The website linked in this comment by LobsterMitten has some great photos of Roman toilets.
posted by Forktine at 12:17 PM on December 28, 2008


One good place to get started might be a source compendium (I don't know how familiar you are with Roman history) - Jo-Ann Shelton's As The Romans Did has little snippets from primary sources divided into various sections (Family, Food, Burial, etc), some of which will encompass domestic spaces. You can use Shelton to find the names of the sources you want, and then go and look them up in more detail.

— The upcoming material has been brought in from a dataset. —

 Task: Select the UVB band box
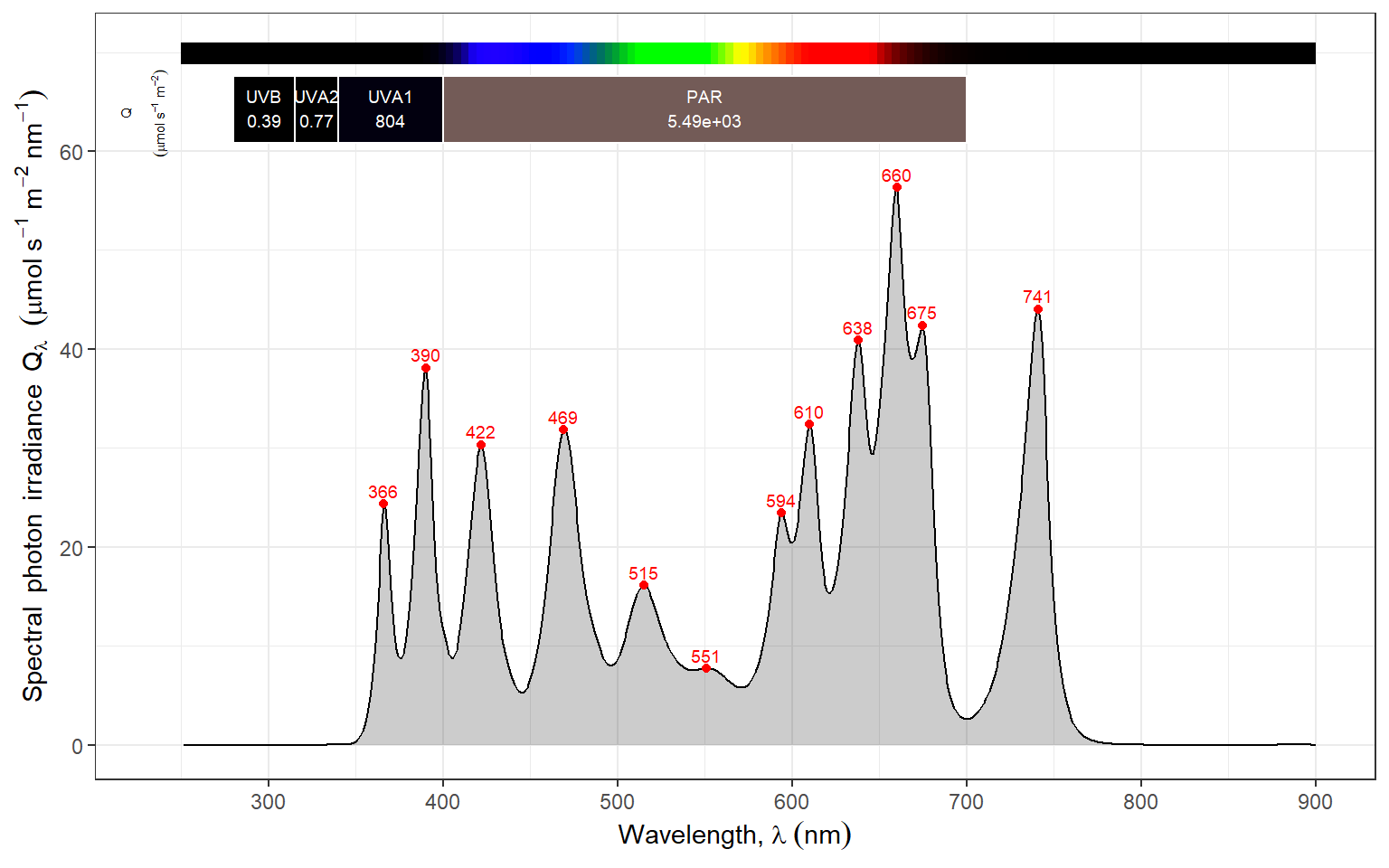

I'm afraid I don't have any of my books and notes to hand, but off the top of my head, Juvenal and Cicero discuss social events and may make explicit reference to domestic spaces. I'm pretty certain Juvenal talks about the squalid living conditions in parts of Rome. Cicero discusses villa decoration. Both refer to domestic practices. Vitruvius writes more about how Roman architecture ought (in his opinion) to look, rather than the way it actually was, so might be less useful to you.
posted by iona at 12:43 PM on December 28, 2008


The Mammoth Book of How It Happened: Ancient Rome, dodgy title aside, is a collection of extracts from primary sources, lots of fascinating domestic detail.
posted by runincircles at 12:55 PM on December 28, 2008


Have a look at "Apicius: Cookery and Dining in Imperial Rome."
posted by MonkeyToes at 2:09 PM on December 28, 2008


I have nothing useful to add, but I think this sounds like a great class.
posted by pluckysparrow at 2:48 PM on December 28, 2008


Pliny the Younger's descriptions of his villas at Laurentinum and Tifernum would be useful. For a thorough study with attempts at reconstruction, see Pierre de la Ruffinière du Prey, The Villas of Pliny from Antiquity to Posterity (University of Chicago Press, 1995).
posted by brianogilvie at 3:48 PM on December 28, 2008


I totally would have signed up for this class. My favorite writer in Latin was Horace, who had some great satires involving dining (country v. city, especially comes to mind). His epistles and odes and especially the Satires could all provide a different perspective.

It's not a primary source, but I read everything I could get my hands on by Wilhelmina Jashemski. She specializes in historical landscapes, especially gardens - and has written a couple of books on the evidence of gardens in Pompeii - how they were organized, what they grew, etc. Because the nature of Roman domestic space involved opening inward, as opposed to outward, I think this could be useful.

I learned a lot from the art found on the walls and floors in ancient villas, insulae, and other homes - they celebrated their past, their gods, their success, their professions, and were generally very personal. It ended up sparking my memory of reading Horace and Pliny, in particular, and I went back and picked up my older books.
posted by julen at 7:02 PM on December 28, 2008


I learned a lot from the art found on the walls and floors in ancient villas, insulae, and other homes - they celebrated their past, their gods, their success, their professions, and were generally very personal.

Roger Ling's Roman Painting is good for this, also highly recommended for Roman paintings and mosaics from the domestic sphere is anything by Katherine Dunbabin, esp. Roman Mosaics in North Africa julen is right: the domestic art is a good place to get an idea of social practices in Rome.